Nada personal, solo negocios

Ford y Cuervo: la alianza menos pensada (y más verde)

¿Sabían que hay autopartes de Ford hechas con frijol de soya, celulosa, aceite de castor, paja de trigo, fibra de cáñamo, madera, fibra de coco y salvado de arroz? “Llevamos años estudiando materiales sustentables para reemplazar plásticos derivados de petróleo. Actualmente usamos esos ocho biomateriales sustentables en nuestro vehículos”, me contaba desde Estados Unidos Debbie Mielewski, la líder técnico del departamento de sustentabilidad de Ford Motor Company.

Y en esa exploración de materiales novedosos (desde cáscara de tomate y dióxido de carbono capturado) surgió la idea de usar en México agave como materia prima.

“El primer nombre que nos vino a la mente con este producto fue José Cuervo, y los contactamos para que nos surtieran pequeñas cantidades y así probar. Ellos también tienen programas sustentables y trabajar para darle una segunda vida al agave los entusiasmó”, agrega la ejecutiva que está liderando este plan de usar fibra de agave (el mismo que se utiliza para el tequila) en la generación piezas biodegradables para la planta de Ford en Hermosillo.

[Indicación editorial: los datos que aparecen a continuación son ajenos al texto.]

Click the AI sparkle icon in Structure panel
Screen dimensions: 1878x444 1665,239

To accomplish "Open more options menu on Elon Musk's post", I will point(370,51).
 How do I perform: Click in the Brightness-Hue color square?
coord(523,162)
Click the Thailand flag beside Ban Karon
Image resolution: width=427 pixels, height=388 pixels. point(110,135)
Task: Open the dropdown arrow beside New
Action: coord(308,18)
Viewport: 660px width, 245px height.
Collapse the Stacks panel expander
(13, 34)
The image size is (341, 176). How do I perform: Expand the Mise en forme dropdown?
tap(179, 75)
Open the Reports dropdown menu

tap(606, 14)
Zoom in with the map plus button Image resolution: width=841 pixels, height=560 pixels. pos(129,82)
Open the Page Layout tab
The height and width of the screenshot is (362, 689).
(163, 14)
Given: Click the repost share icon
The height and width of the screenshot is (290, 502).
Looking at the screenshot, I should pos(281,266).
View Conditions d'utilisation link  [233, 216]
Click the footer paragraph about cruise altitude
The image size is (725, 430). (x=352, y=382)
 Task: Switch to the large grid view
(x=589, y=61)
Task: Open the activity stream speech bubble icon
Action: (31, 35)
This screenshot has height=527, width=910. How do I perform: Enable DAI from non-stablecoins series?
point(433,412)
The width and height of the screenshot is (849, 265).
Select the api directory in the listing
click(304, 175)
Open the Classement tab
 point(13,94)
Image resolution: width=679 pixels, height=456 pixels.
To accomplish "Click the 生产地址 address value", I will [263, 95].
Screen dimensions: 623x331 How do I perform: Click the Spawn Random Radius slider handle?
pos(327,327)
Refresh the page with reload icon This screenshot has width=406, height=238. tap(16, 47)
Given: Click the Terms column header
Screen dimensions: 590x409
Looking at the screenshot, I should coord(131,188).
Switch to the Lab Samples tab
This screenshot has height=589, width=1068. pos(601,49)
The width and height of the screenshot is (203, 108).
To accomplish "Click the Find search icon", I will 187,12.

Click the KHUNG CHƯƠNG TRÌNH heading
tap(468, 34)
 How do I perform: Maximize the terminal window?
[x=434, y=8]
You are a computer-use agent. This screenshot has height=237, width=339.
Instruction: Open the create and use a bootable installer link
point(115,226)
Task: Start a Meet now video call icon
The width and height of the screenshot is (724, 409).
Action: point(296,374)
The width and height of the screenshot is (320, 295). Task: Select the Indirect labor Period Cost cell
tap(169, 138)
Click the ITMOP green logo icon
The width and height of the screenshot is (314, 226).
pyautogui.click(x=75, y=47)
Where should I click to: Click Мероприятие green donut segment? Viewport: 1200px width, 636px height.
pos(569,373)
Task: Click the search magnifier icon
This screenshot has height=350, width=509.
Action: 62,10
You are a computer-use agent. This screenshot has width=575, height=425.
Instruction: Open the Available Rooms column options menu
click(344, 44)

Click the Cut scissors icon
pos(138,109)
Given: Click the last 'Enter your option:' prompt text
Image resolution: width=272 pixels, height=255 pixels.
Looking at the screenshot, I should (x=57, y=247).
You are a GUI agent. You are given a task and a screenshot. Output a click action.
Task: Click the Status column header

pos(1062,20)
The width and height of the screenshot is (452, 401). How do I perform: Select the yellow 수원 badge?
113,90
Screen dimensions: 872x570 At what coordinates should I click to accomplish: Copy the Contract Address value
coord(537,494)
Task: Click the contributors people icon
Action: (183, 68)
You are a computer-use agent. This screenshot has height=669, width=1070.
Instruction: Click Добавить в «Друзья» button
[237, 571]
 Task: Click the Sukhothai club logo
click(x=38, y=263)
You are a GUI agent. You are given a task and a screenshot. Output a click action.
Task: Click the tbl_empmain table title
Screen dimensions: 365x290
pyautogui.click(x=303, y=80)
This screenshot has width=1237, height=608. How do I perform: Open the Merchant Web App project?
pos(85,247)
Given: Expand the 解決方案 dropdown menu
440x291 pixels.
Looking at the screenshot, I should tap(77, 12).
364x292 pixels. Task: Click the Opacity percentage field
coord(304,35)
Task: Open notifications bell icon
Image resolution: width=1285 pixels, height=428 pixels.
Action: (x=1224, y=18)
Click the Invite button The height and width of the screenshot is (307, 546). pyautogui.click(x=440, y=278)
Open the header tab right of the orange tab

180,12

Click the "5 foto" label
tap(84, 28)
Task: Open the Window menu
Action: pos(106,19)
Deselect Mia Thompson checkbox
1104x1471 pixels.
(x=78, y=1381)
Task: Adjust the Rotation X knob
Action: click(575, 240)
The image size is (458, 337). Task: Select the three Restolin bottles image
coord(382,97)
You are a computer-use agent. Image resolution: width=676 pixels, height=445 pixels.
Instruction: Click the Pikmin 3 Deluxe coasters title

Hasta ahora, las fibras de agave que quedaban en las plantas de José Cuervo tras la molienda se usaban básicamente como abono en las haciendas cercanas de Jalisco o se donaba para hacer algunas artesanías o incluso papel de agave.

Ahora la empresa de la familia Beckman se encuentra con una nueva oportunidad de negocios muy lejos del tequila y muy cerca de la industria que más ha crecido en México en los últimos tiempos, como es la automotriz.

“Un vehículo promedio incluye unos 180 kilos de plástico y nuestra meta es reemplazar la mayor parte por biomateriales, reduciendo nuestro uso de productos derivados del petróleo. Puede haber otros beneficios como reducir el peso de los vehículos, lo que a su vez mejora el rendimiento del combustible”, agrega desde su oficina en Dearborn (Michigan)

Si bien aún siguen haciendo pruebas y análisis para conocer a fondo las propiedades del agave, lo cierto es que en una primera etapa (que aún no tiene fecha de inicio) se aplicaría la penca para fabricar cinchos de cables, compartimientos de almacenamiento y otros componentes alrededor del motor.

“El paso siguiente a esta alianza es establecer la cadena de suministros, especialmente de agave azul, y comenzar a usar el material en vehículos”, agrega Mielewski, quien tuvo la genial idea de sumar un producto tan mexicano como el agave a la producción local de Ford, que dirige Gabriel López, que ya es una de las más poderosas de la marca en el mundo.